Many of the gardeners are recent immigrants with the largest group—probably comprising a third of the total—coming from Bangladesh. Some gardeners only speak a few words of English. Most walk or bicycle and many rely on the plots for all their fresh vegetables. Extremely elaborate permanent structures have been built by many of the gardeners to establish the boundaries of their plots and to protect and support their plants. These are made from a huge and creative amount of materials which include boards, wooden lattice, metal poles, rope, twigs, wire netting, broom handles, plastic edging, bricks, and metal grids.

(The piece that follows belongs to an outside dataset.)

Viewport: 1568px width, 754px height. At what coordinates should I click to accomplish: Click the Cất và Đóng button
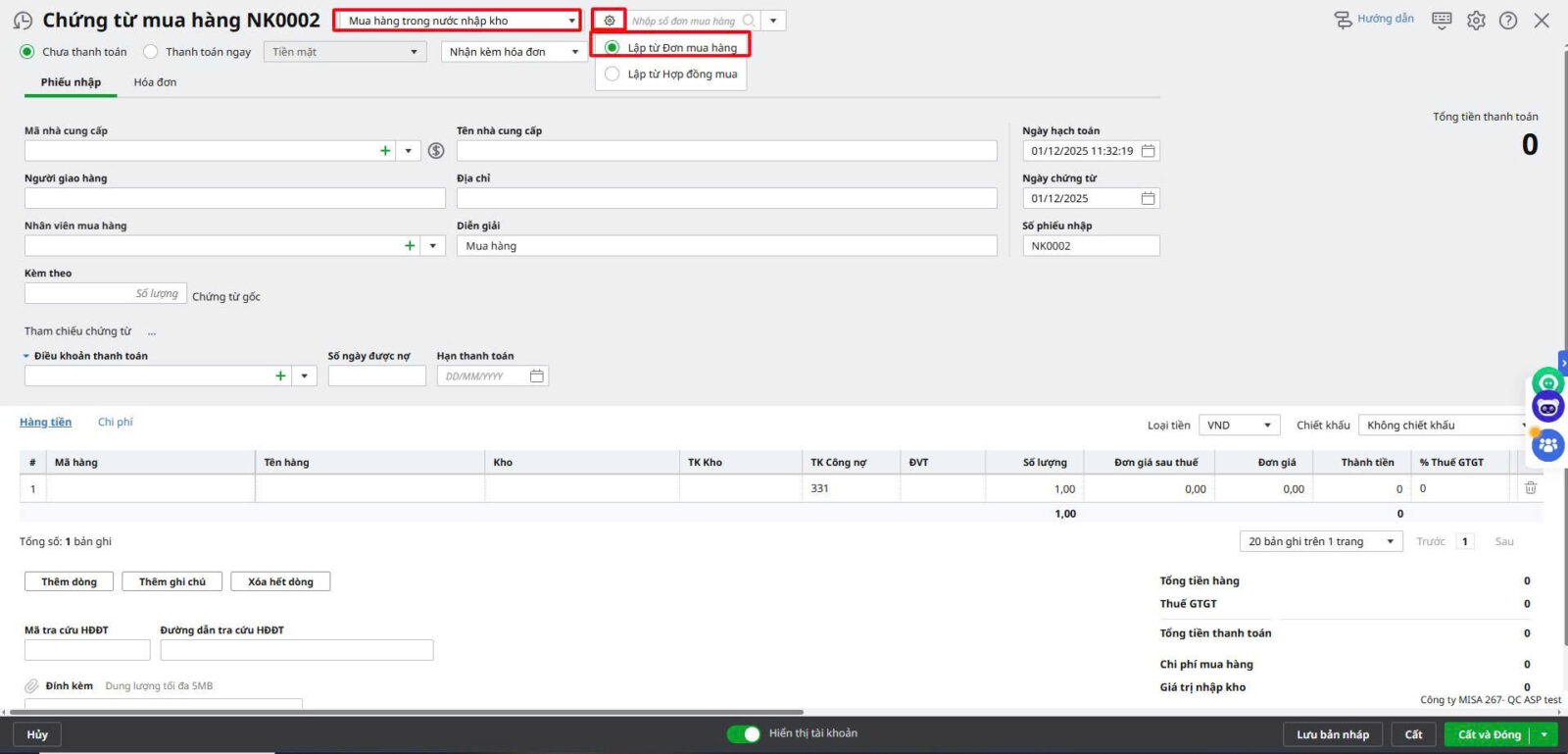click(x=1489, y=734)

Pandeli Kule lives nearby and has had a plot for 4 years. He comes from Albania and has been in the USA for 10 years. His son also has a plot. They grow beans, tomatoes, potatoes, and lettuce. Sufi Begun is from Bangladesh. She speaks very little English but pointed out her plot which was mostly given over to mustard greens. She also pointed out other plots that she said belonged to her daughter, uncle, cousin, and nephew. Leon Paguandas has been in the garden for about 5 years. He came to the USA from Trinidad & Tobago but his ancestors, he says, were slaves in India. He grows cilantro, thyme, and coriander, which he dries. He never buys any herbs from the store. This year he is also growing cucumbers, peppers, and eggplant. Christine Merch has been in the garden for over 12 years. She has a thriving plot with flowers as well as vegetables, but she says that 1 foot down the ground feels like cement. She is growing salsify, peas, garlic, chives, tarragon, lemon balm, dianthus, and heliotrope. Another long-time gardener is David Lyon who has one of the two plots that is 4 X 16 ft. He is growing Defiant tomatoes, tomatillos, potatoes, chives, tarragon, and also flowers.

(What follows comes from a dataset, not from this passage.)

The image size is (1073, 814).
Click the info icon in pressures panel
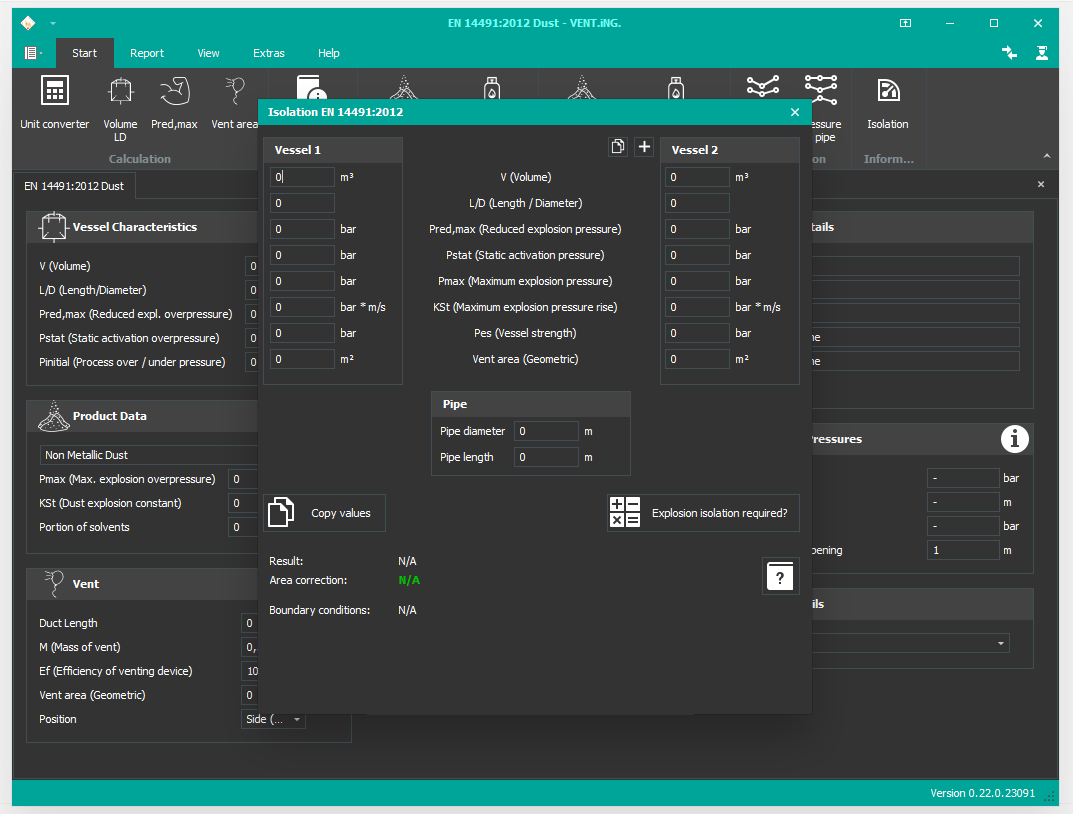click(1015, 439)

The coordinators since the garden reopened have had a difficult time with plot allocation and theft. Minka vonBeuzekom started gardening at Moore Street in 1991 and returned to the garden when it reopened in 2008. When she was coordinator, plots mostly changed hands by word of mouth. It was (and still is) hard to determine who had been assigned plots and how many had been taken over by a single household. Theft became such a problem that the City put locks on both the gates. They were soon cut however, and the City concluded that, in any case, as a policy, people must have access to public spaces.
Laetitia Henry replaced Minka as coordinator. Like Minka she had been at Moore Street for a long time and started gardening there again after the garden reopened and after the soil was tested. However, she had to wait for four years to be assigned a plot again, and then had to move once because of an aggressive neighbor. She found the position of coordinator to be more and more of a chore because of the ongoing problem of theft and the proliferation of rabbits. The current coordinator Carolyn Mathews took over in the Spring of 2021.
There is only one posting on the notice board “Moore Garden LESS Street,” put there by Minka vonBeuzekom. The lack of rules or even guidelines is apparent but at present, in spite of a few instances of intimidation and conflict in the past, two types of gardeners are able to coexist—those that are motivated to grow food in quantity and a core of long-time gardeners with more varied interests.